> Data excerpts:
________________________________________

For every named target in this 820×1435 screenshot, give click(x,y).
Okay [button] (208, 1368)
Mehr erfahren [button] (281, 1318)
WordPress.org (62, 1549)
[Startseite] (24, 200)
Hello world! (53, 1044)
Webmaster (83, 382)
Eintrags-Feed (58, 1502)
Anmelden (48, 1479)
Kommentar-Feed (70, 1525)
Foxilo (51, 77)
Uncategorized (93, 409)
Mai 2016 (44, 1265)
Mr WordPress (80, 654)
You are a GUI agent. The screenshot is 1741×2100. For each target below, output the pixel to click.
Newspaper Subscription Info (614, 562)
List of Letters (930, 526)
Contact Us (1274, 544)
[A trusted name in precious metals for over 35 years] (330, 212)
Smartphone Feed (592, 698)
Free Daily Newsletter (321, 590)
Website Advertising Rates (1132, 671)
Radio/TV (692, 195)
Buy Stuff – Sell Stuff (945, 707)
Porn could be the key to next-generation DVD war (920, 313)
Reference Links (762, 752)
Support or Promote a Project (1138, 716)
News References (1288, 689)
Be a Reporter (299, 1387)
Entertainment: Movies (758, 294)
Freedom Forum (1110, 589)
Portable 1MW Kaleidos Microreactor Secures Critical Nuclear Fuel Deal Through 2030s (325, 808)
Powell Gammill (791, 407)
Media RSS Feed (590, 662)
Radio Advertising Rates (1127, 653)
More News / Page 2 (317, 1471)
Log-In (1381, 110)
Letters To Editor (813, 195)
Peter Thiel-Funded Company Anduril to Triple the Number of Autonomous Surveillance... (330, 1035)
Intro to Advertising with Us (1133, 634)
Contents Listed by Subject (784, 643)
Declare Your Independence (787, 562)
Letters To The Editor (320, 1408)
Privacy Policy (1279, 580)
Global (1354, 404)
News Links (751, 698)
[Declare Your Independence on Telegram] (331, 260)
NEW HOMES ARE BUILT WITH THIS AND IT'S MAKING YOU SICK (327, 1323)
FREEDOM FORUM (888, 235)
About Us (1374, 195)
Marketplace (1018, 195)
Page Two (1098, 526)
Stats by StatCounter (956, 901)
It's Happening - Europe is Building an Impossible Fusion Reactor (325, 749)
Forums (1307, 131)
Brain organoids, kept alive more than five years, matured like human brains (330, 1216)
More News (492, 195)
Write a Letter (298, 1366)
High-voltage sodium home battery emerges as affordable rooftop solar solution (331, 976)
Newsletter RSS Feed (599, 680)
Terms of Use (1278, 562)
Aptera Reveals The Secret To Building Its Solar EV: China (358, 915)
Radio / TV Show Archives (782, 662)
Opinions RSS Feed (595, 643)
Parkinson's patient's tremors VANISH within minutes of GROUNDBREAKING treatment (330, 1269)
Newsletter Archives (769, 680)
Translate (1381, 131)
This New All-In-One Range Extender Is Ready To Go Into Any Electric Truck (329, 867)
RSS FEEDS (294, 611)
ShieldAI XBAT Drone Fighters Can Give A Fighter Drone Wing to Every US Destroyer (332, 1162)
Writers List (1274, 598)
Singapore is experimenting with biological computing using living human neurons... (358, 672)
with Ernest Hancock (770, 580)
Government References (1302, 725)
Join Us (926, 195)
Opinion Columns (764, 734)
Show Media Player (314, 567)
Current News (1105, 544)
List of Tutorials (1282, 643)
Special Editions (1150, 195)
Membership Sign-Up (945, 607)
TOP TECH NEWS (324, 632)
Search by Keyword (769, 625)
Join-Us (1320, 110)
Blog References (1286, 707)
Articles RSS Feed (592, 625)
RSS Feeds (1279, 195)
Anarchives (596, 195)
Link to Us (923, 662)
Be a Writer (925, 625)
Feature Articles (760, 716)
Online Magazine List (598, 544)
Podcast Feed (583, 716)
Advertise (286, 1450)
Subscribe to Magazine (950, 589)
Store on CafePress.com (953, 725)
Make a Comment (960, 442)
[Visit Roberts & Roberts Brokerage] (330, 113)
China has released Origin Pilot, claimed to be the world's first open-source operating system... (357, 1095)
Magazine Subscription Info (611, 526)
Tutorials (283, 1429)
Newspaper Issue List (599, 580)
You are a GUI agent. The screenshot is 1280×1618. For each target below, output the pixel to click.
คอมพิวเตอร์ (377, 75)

________________________________________

Reply with nothing but the number of lines in the data that include the word "Building".

2